### Exercise
Once you reach the line with "Task: Collapse the Astroshop Tests folder", copy it and every line after it exactly, up to the end of the data. Omit the pictures.

### Data in this exercise
+===+

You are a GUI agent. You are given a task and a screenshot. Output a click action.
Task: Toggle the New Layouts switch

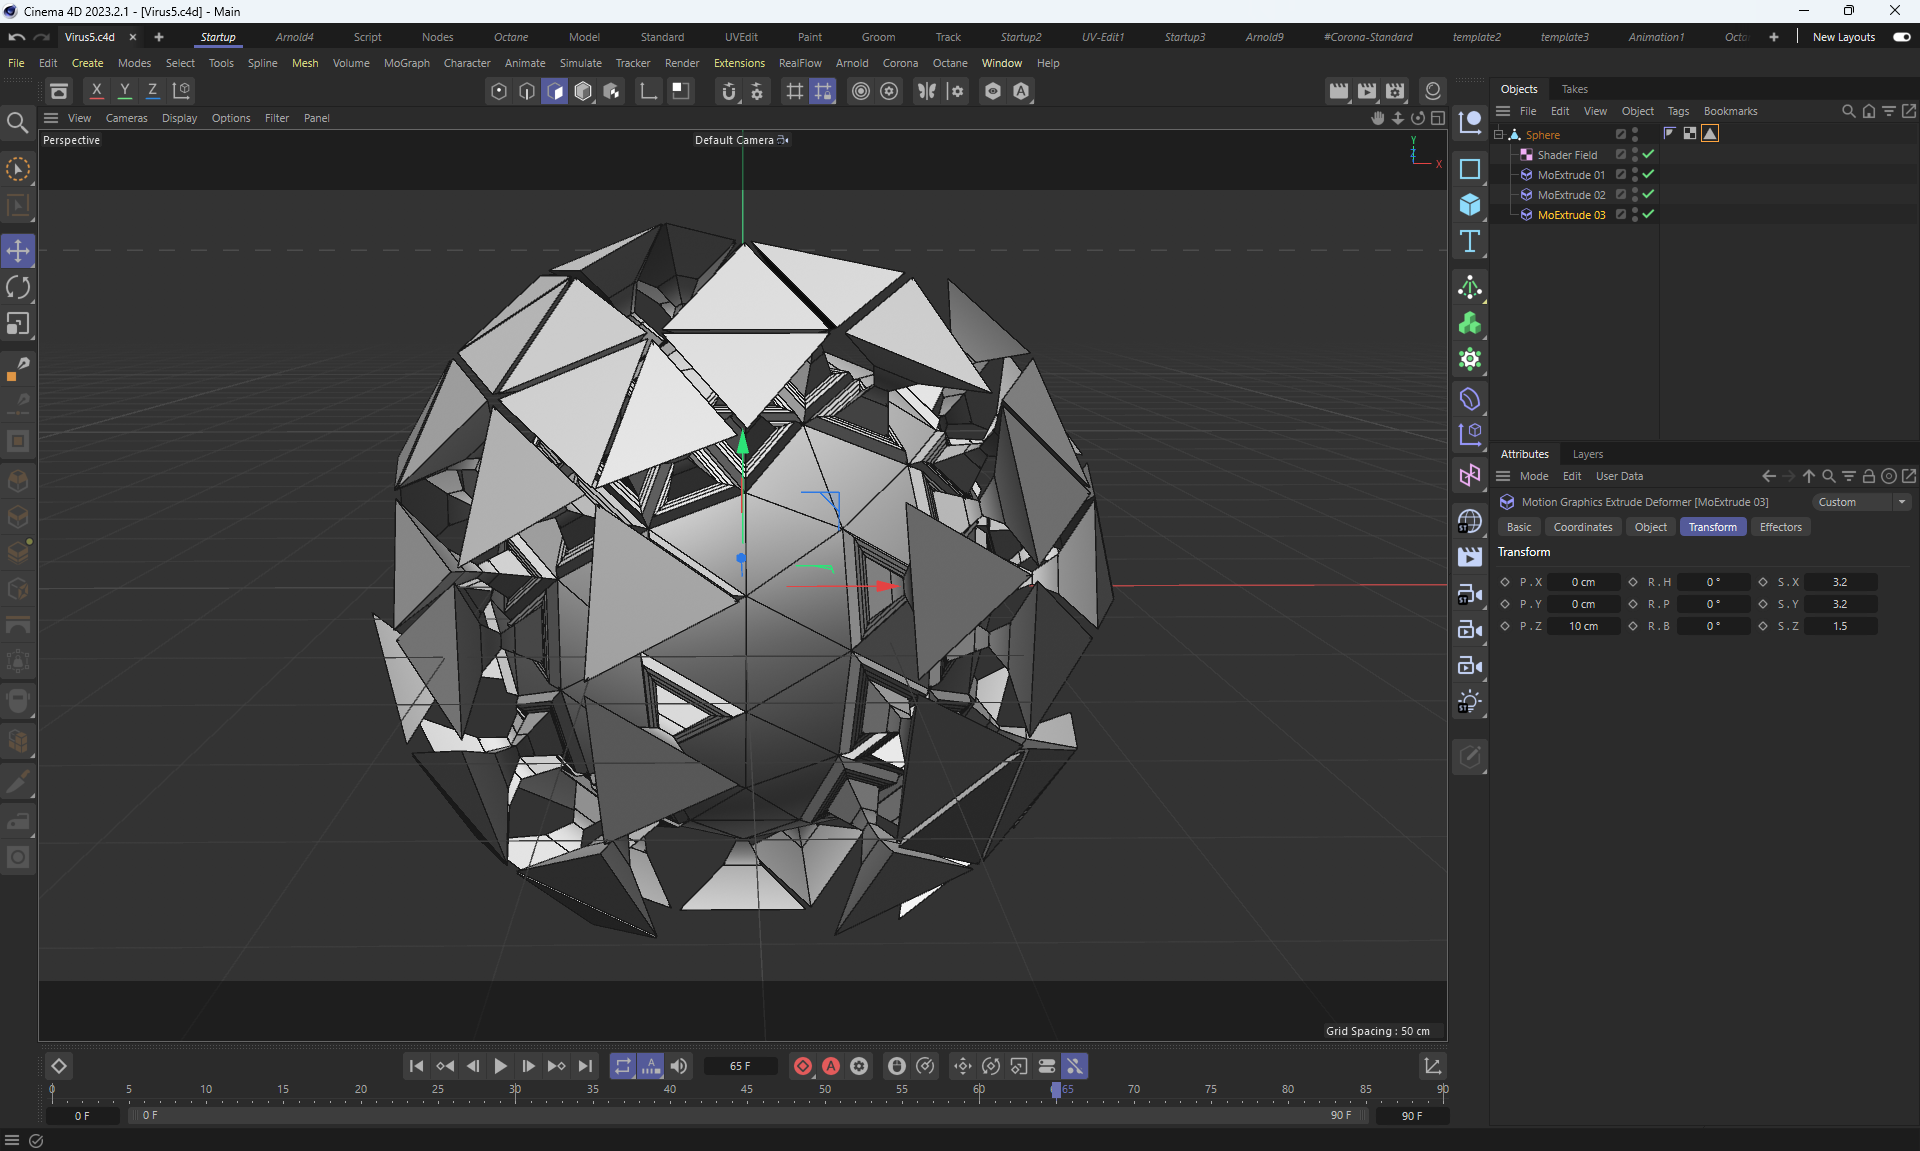(1901, 37)
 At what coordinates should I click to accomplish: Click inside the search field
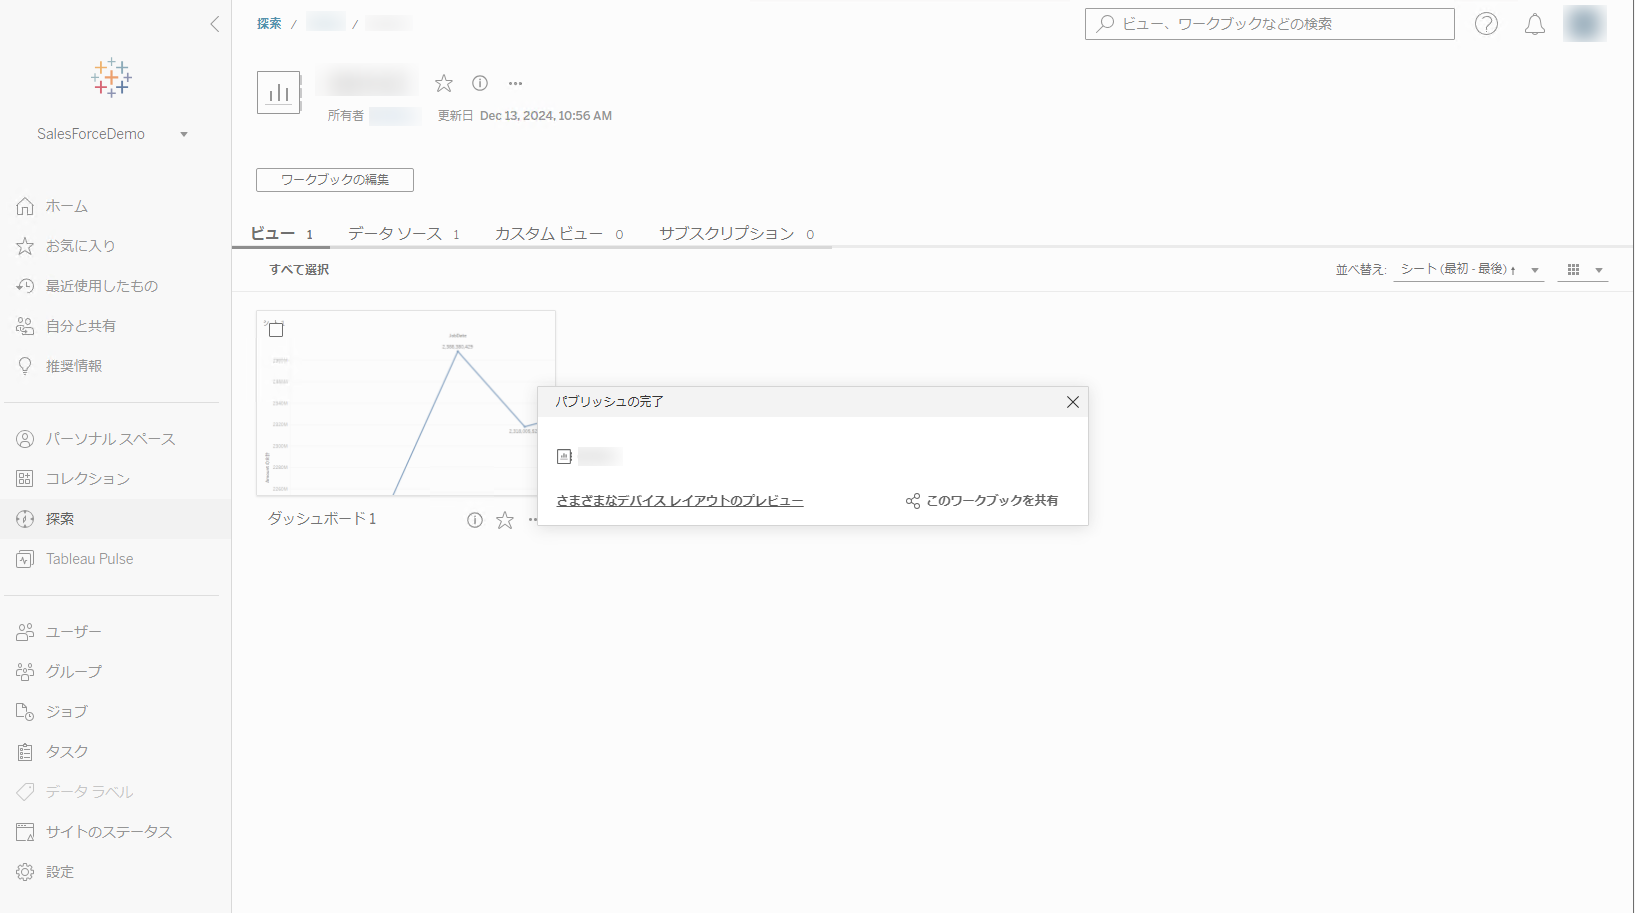point(1269,24)
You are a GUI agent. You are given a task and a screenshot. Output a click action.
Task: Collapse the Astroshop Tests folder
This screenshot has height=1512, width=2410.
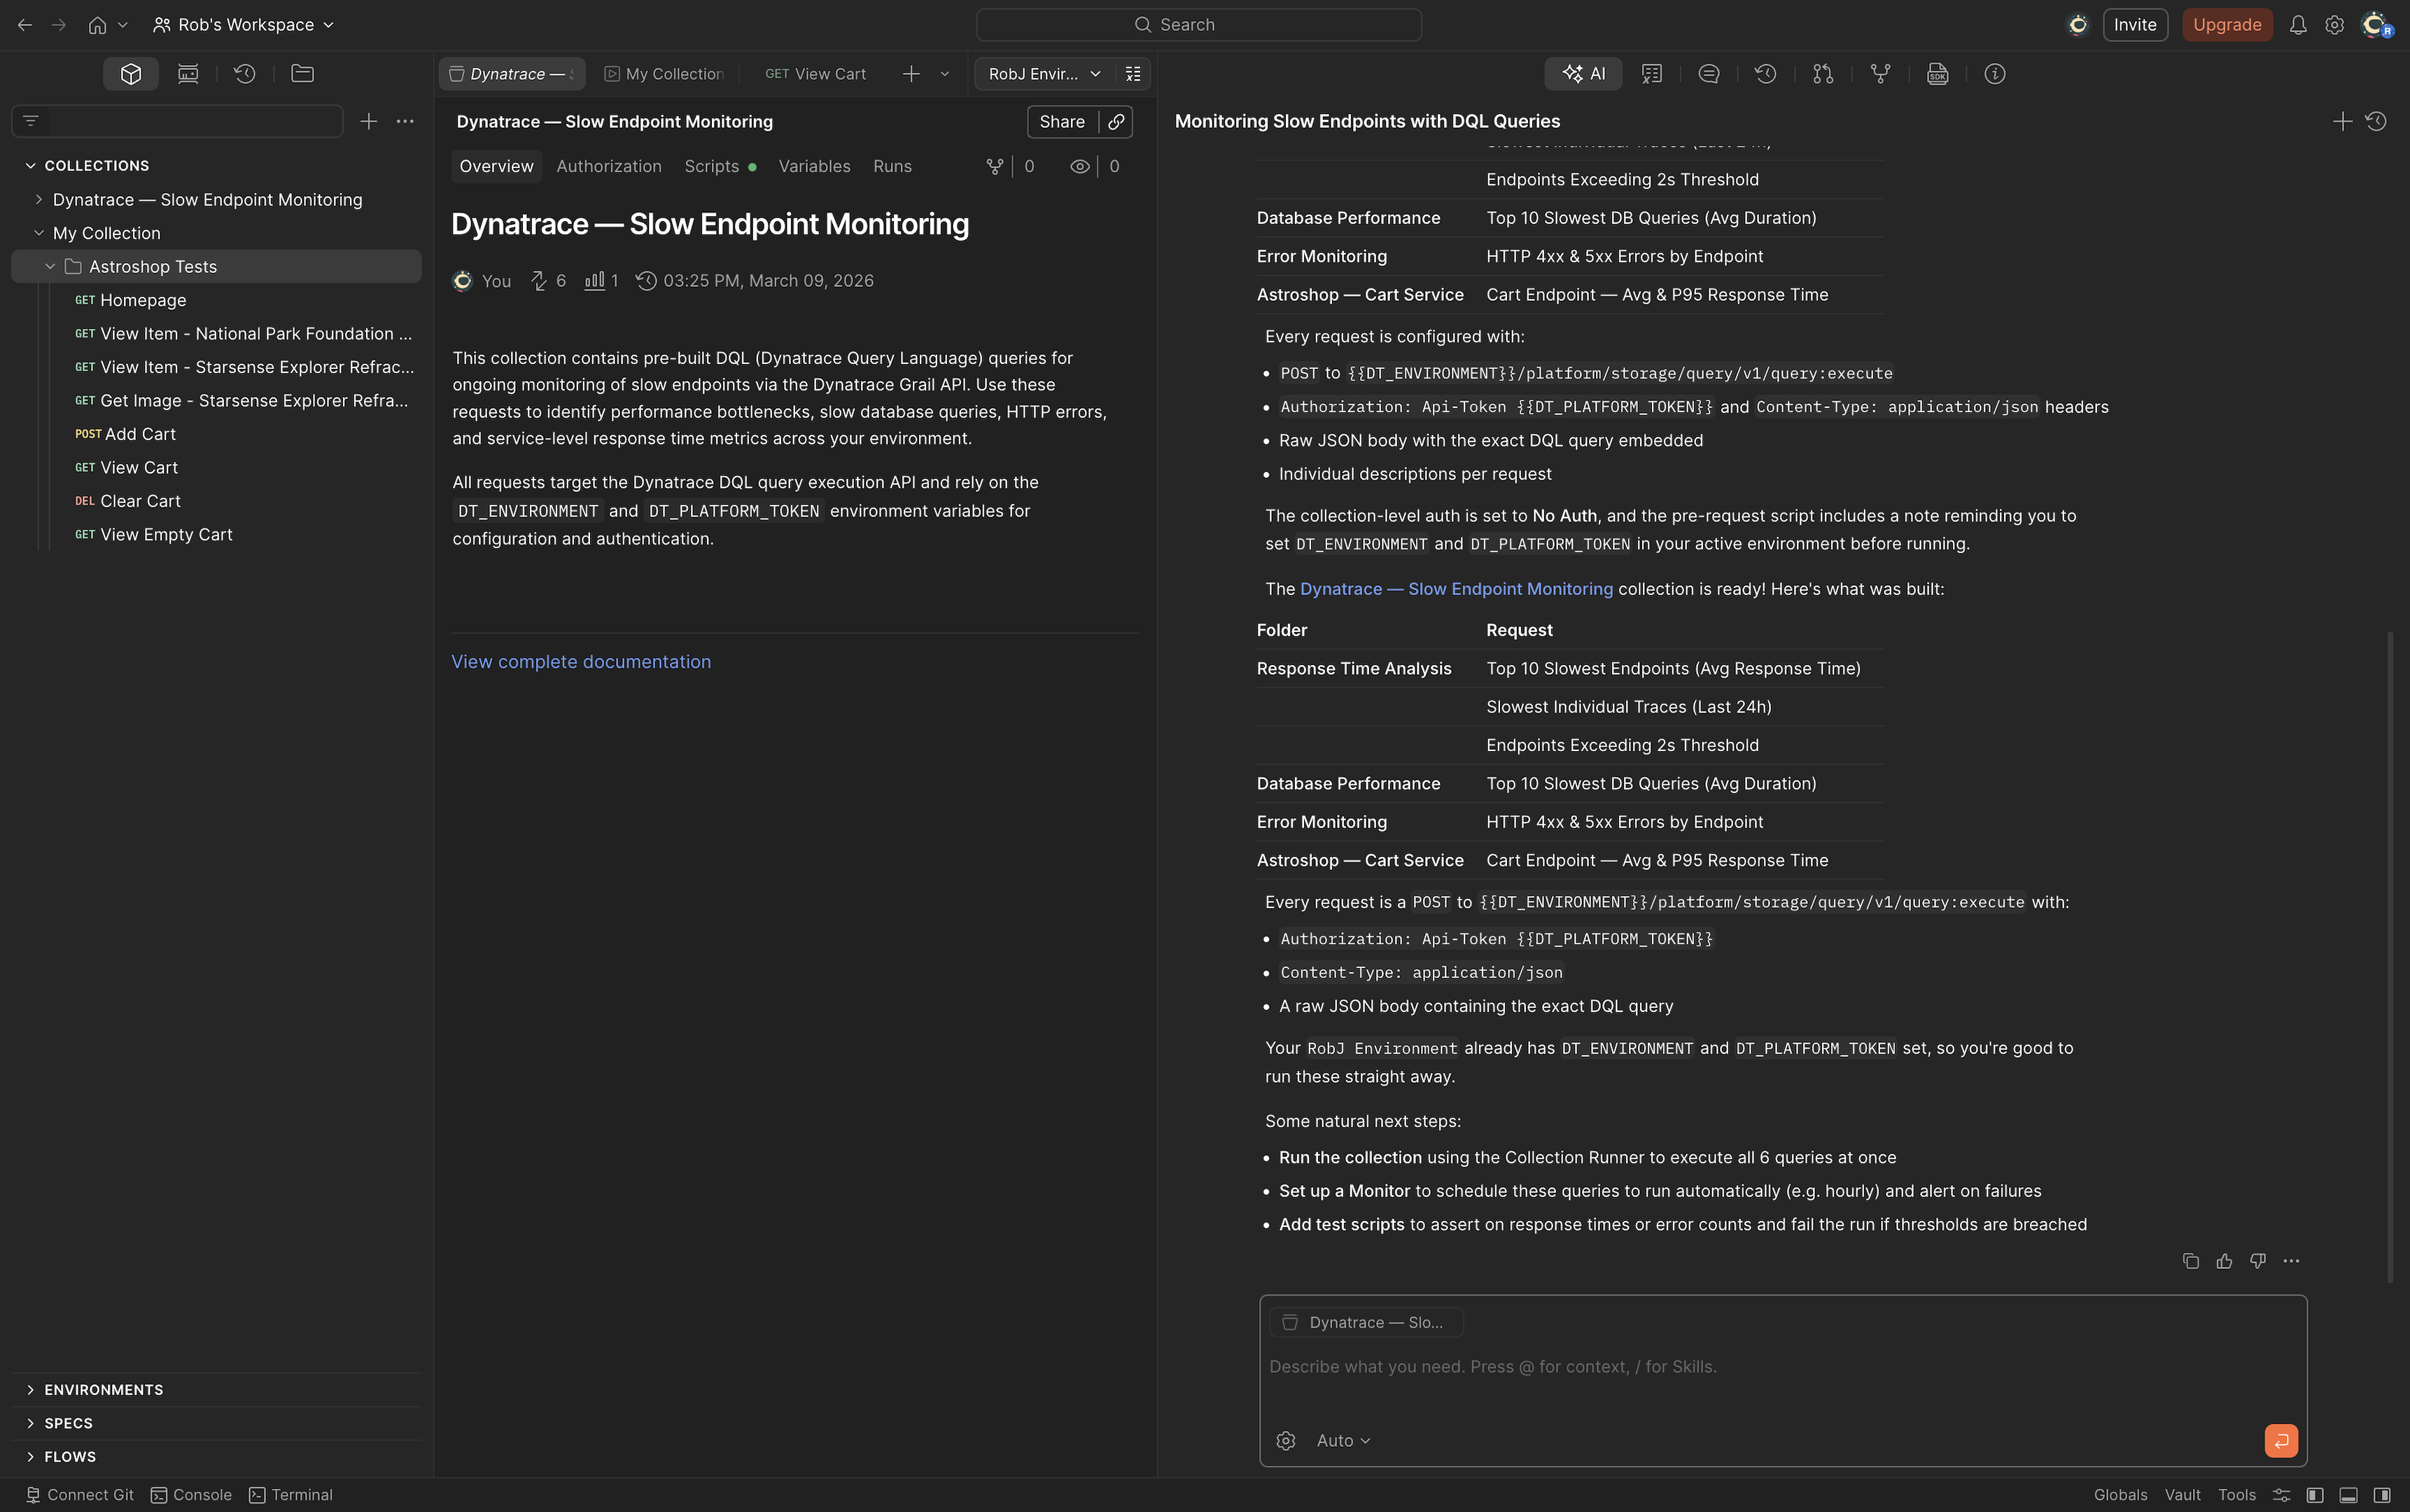click(x=49, y=266)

+===+

### Task result
Task: Collapse the Astroshop Tests folder
This screenshot has height=1512, width=2410.
click(x=49, y=266)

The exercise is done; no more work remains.